Archives for posts with tag: Auburn

Just as the Third Saturday in October post did a few weeks ago, let’s take a look at games from five, ten, 20 and 30 years ago in the Deep South’s Oldest Rivalry. All were Georgia victories.

Auburn leads the series 54-53-8, but Georgia enters as a 15-point favorite tomorrow night on the Plains seeking to tie the overall record. The Tigers have led the series since 1988.

2007: #10 Georgia 45, #17 Auburn 20 (Athens)

Knowshon Moreno runs away from Auburn defenders in 2007.

Known as the Blackout Game on the Georgia side, the Bulldogs wore black jerseys for the first time in the modern era and jumped out to a 17-3 lead in the 2nd quarter. But Auburn responded and took a 20-17 lead in the 3rd quarter. A 24-yard touchdown run by RB Knowshon Moreno put the Bulldogs back on top for good as they ran off 28 consecutive points to end the game.
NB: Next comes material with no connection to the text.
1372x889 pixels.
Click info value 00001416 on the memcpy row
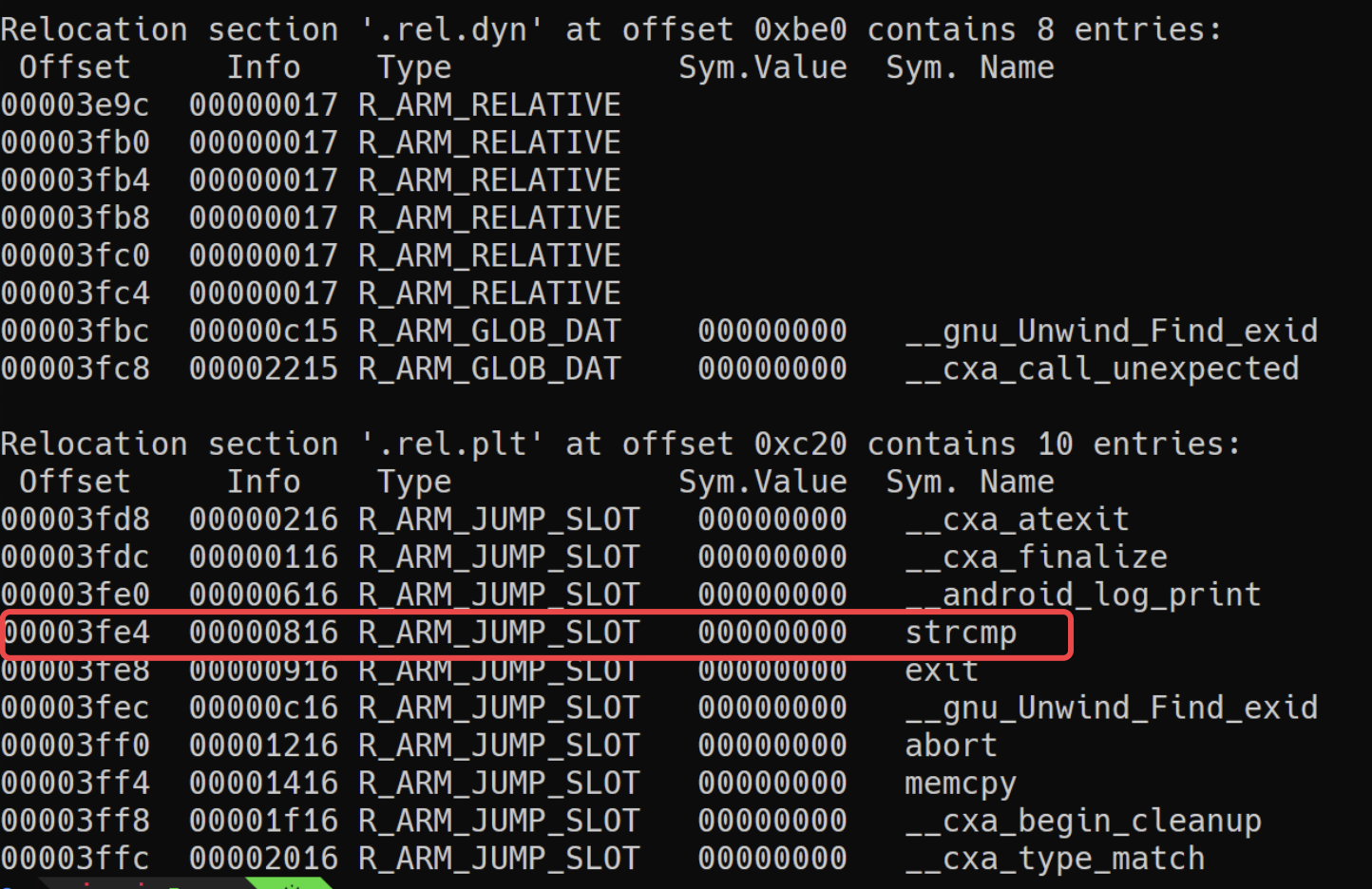264,784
Georgia finished #2 after the bowl games behind fellow conference member and national champion LSU. They wore black jerseys again in the Sugar Bowl defeating Hawaii. Meanwhile, Auburn defeated Clemson in the Chick-fil-A Bowl, finishing 9-4 and #15.

Georgia’s “black magic” came to a screeching halt in 2008 against Alabama and in 2009 against Florida as they wore black helmets for the first time.

2002: #7 Georgia 24, #24 Auburn 21 (Auburn)

Georgia clinched its first SEC Eastern Division championship with its comeback win on the Plains. QB David Greene hit WR Michael Johnson in the back of the end zone on 4th-and-15 for the game winner. The Bulldogs defeated Arkansas 30-3 in the SEC Championship Game to secure Georgia’s first SEC Championship in 20 years. The Bulldogs beat Florida State in the Sugar Bowl, finishing 13-1 and #3 in the polls.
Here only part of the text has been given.